Here is one method, that is approximate and computationally painful. It starts by assigning each module a number of students. Then it chooses students for that module randomly.

insert into student_takes_module(module_id, student_id)
    select m.module_id, s.student_id
    from (select m.*, 10 + rand() * 350 as numstudents
          from modules m
         ) m cross join
         students s cross join
         (select count(*) as totalstudents) const
    where rand() < m.numstudents/const.totalstudents;

The 350 instead of 400 is because the use of rand() in this context is approximate. The use of 10 is because I think that if you have a minimum of 10 students, then you will probably get at least one student for that class as you cycle through the data.

This approach will be processing 10,000*500 = 5,000,000 rows to generate the test data. However, the calculations are not so bad (rand() has a reputation for bad performance but that is because of confusion between the function call and order by rand()).

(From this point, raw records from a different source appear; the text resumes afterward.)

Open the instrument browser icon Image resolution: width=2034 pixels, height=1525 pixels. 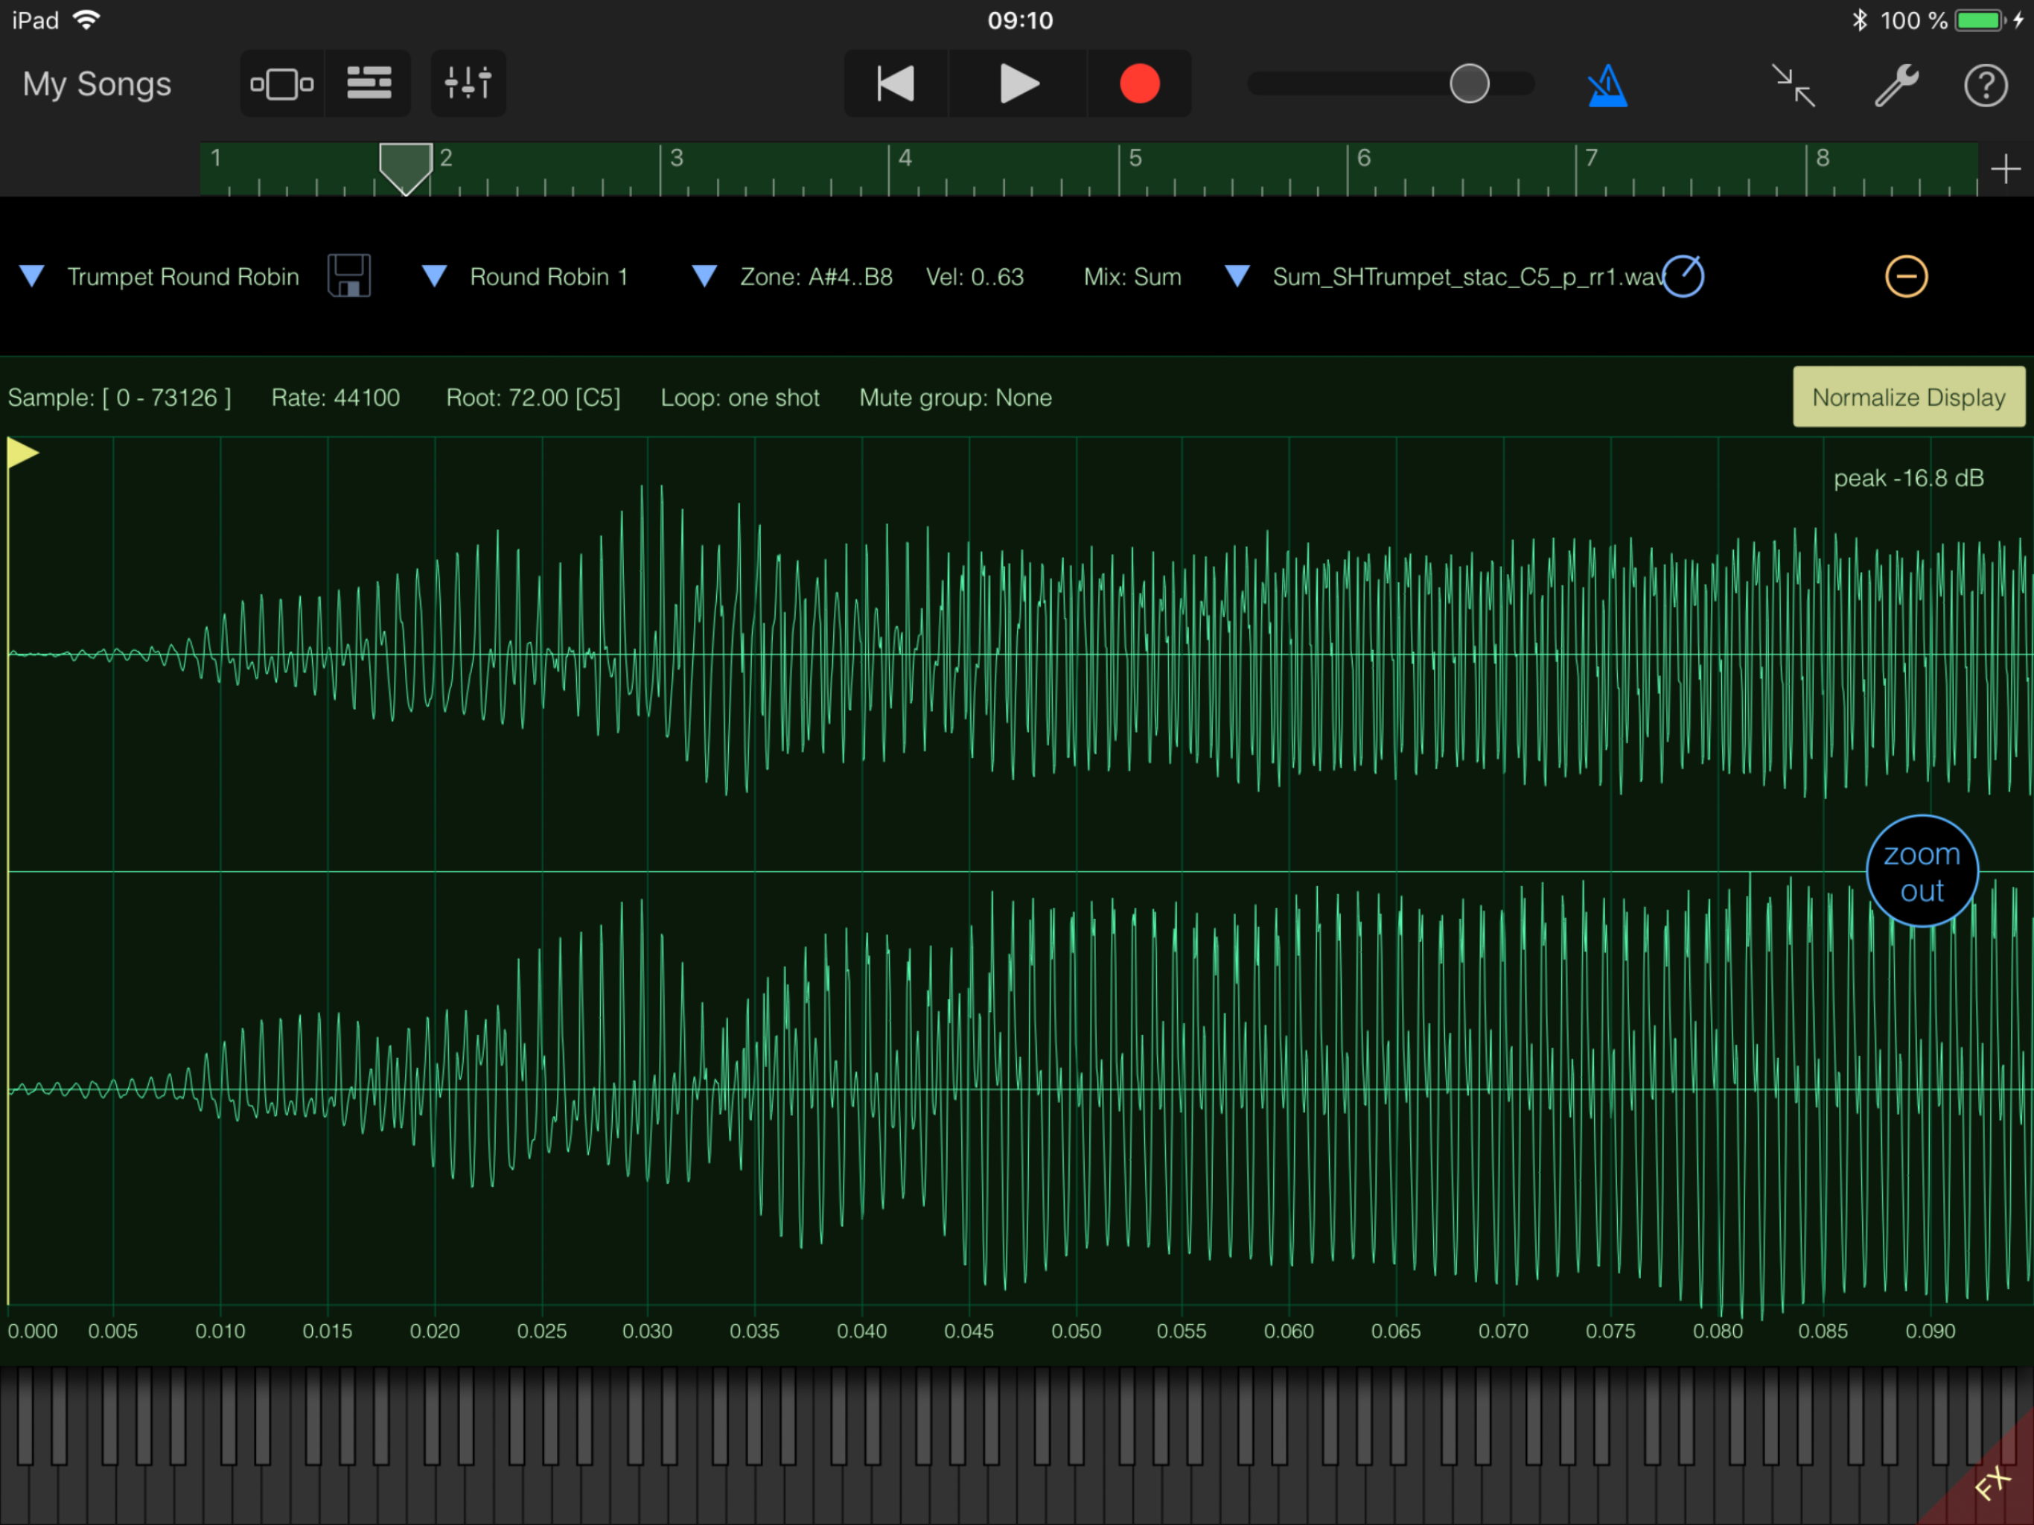[281, 84]
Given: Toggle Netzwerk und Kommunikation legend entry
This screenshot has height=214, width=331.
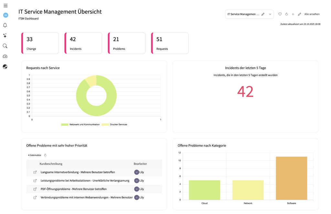Looking at the screenshot, I should [x=80, y=125].
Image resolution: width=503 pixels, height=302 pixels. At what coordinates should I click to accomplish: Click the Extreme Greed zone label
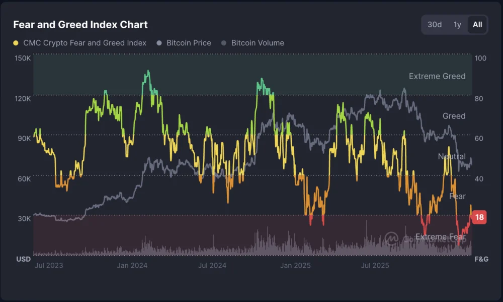coord(437,76)
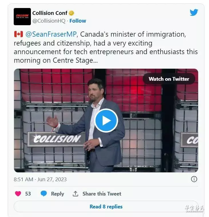Click the Reply text label

coord(57,194)
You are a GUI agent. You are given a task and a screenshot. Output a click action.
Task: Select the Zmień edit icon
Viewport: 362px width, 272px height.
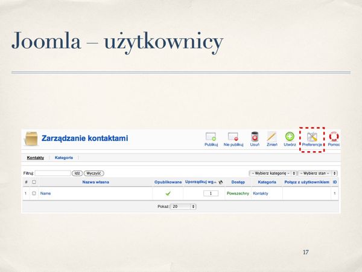(x=271, y=137)
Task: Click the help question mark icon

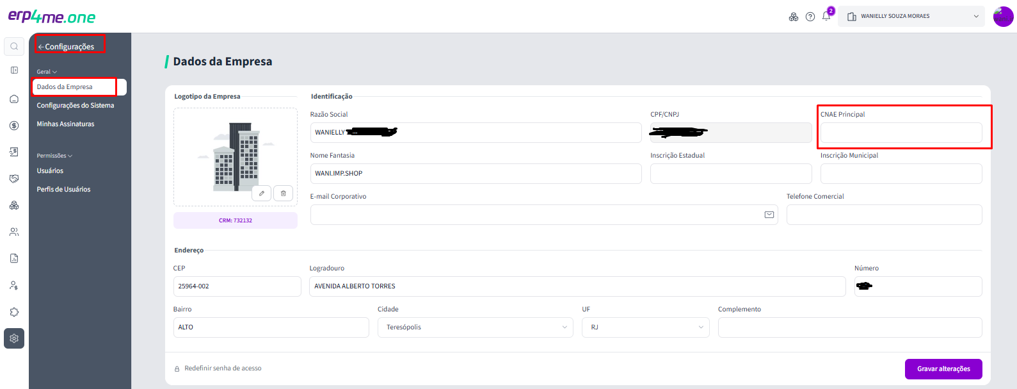Action: (x=810, y=17)
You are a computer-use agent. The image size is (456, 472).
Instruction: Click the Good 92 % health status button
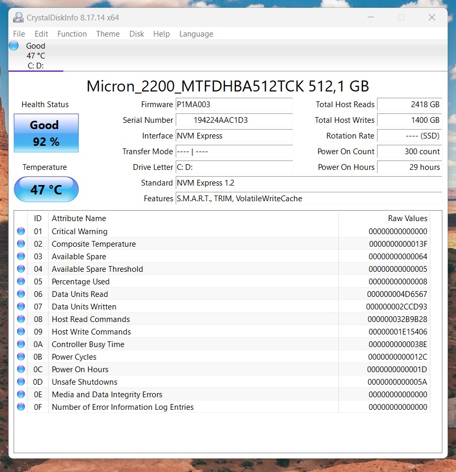[x=46, y=133]
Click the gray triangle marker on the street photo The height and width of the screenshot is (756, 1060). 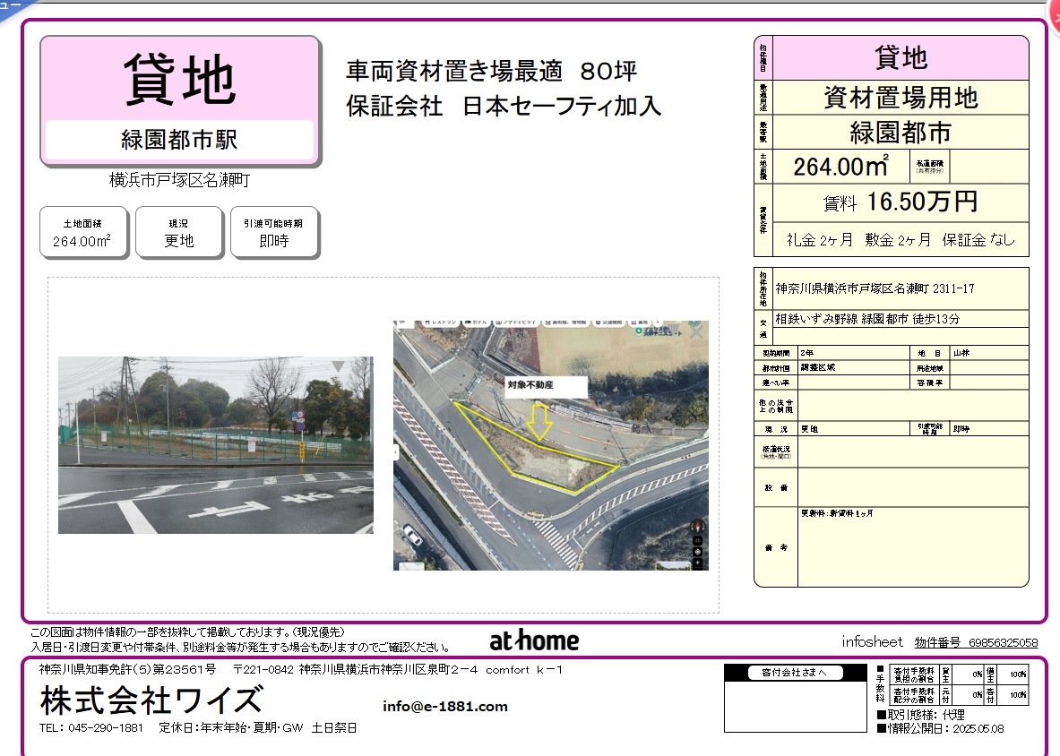[338, 366]
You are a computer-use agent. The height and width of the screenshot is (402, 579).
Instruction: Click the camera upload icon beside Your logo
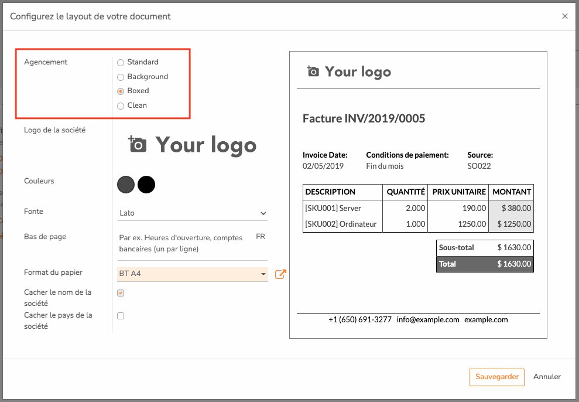(138, 144)
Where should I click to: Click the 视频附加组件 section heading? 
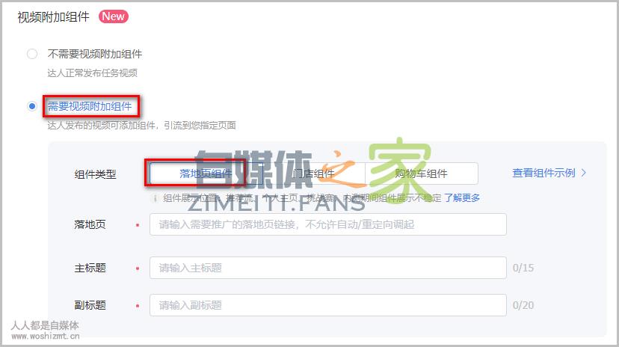coord(53,17)
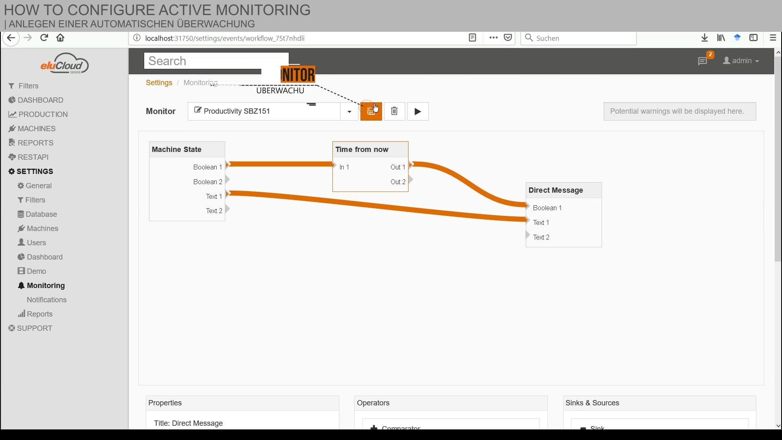Screen dimensions: 782x440
Task: Open the admin user dropdown
Action: (x=741, y=61)
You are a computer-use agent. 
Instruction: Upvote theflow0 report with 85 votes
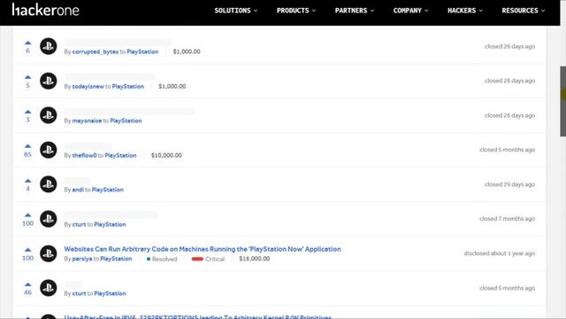(x=27, y=146)
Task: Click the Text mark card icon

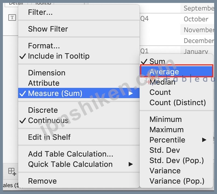Action: tap(12, 18)
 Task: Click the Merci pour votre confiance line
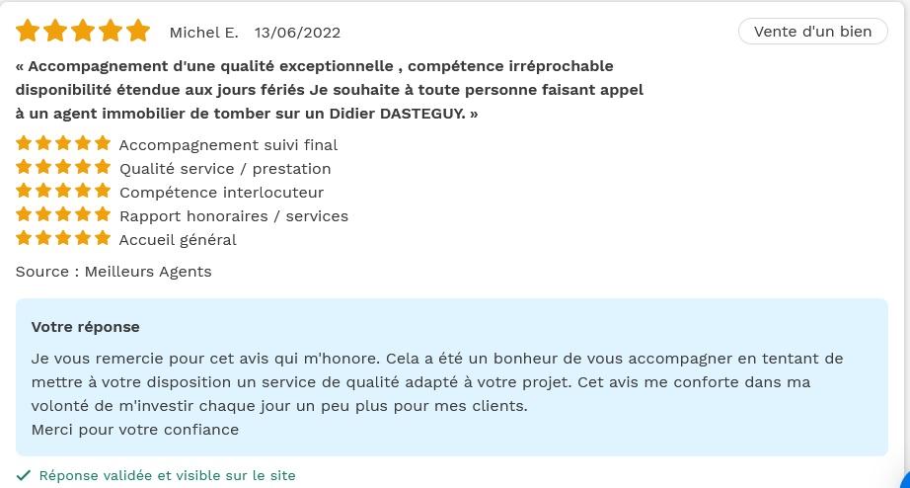pos(135,430)
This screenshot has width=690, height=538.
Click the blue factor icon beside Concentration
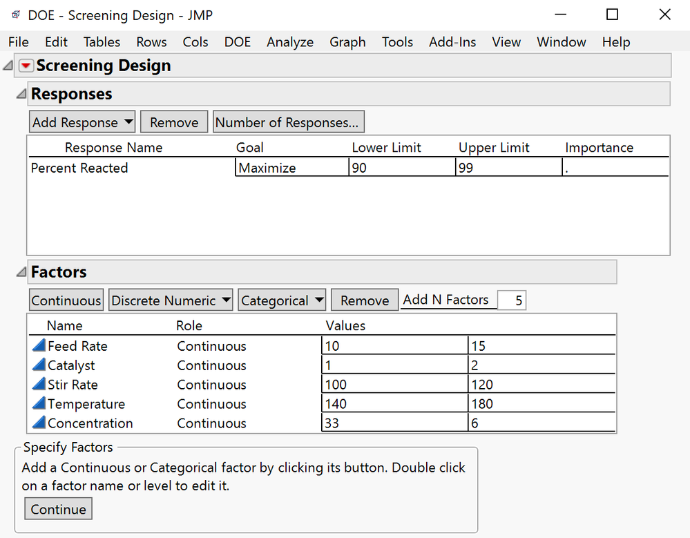(39, 423)
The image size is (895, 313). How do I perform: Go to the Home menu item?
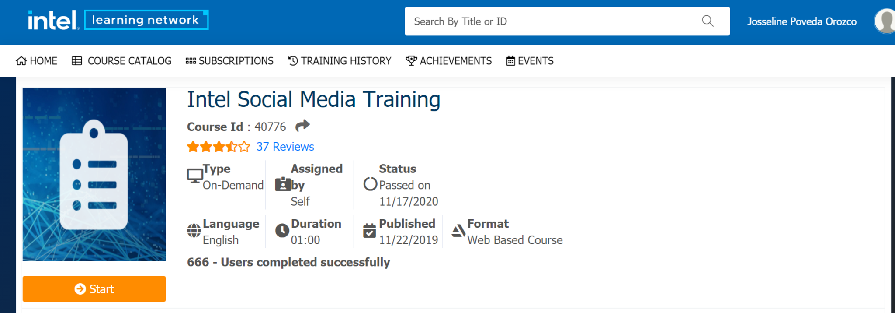(x=37, y=61)
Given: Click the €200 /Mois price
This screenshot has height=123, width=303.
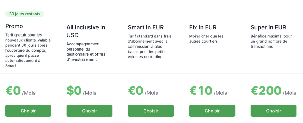Looking at the screenshot, I should tap(273, 91).
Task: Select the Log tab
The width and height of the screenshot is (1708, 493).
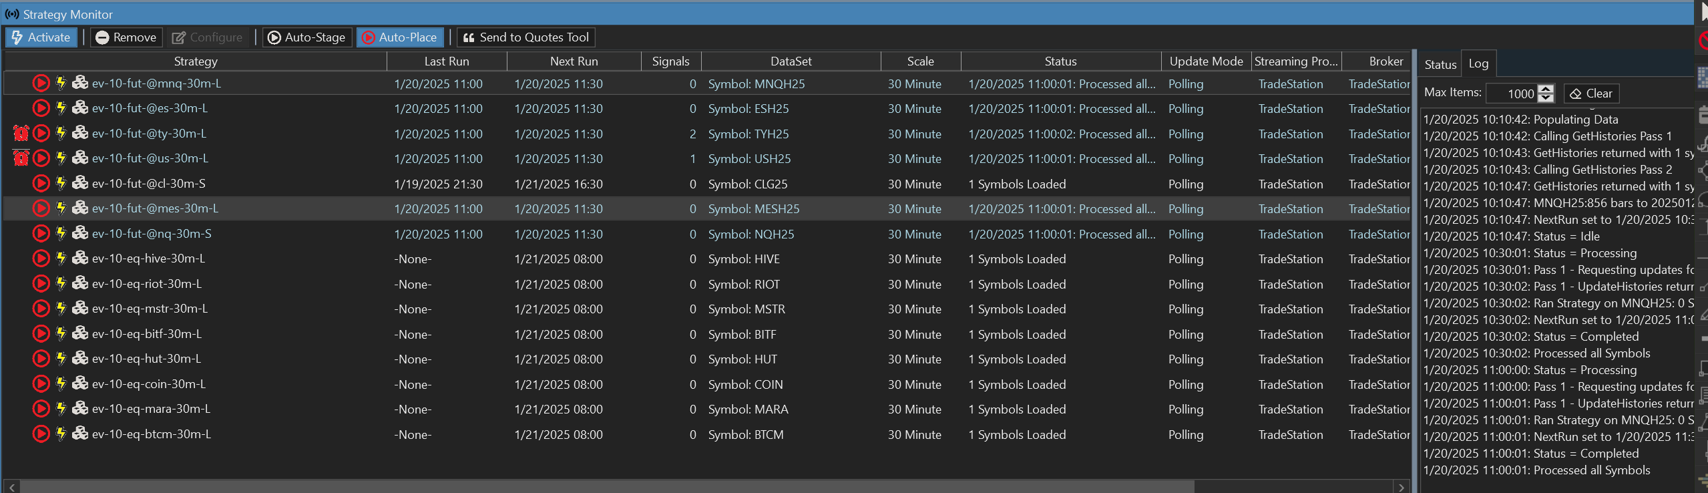Action: click(1478, 64)
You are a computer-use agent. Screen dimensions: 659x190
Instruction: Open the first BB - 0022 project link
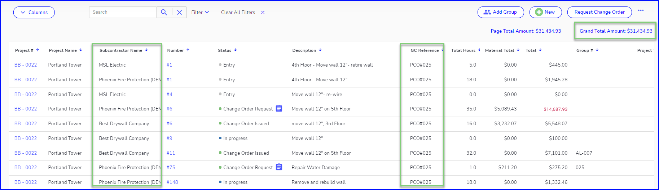pyautogui.click(x=26, y=65)
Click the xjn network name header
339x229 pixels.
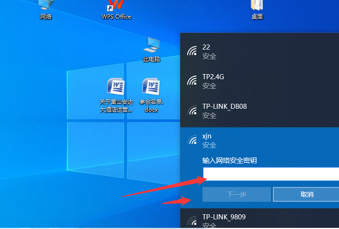coord(207,136)
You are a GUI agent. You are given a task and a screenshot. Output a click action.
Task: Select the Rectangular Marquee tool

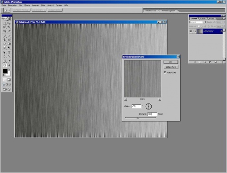pos(5,23)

You can test the performance by putting limit at the end to see how long it takes it to generate 10 rows, then 1000 rows, then 10000, then all the rows you need.

Question 2

Another solution could be to work with the RANDBETWEEN function in Excel to randomly pick values from module_ID to fill a new column alongside student_IDs

Alternatively Mockaroo will accept all 500 module_IDs as a custom list which it could assign to randomly generated student_IDs.

The downside to these methods is that the students will be spread very evenly among all modules.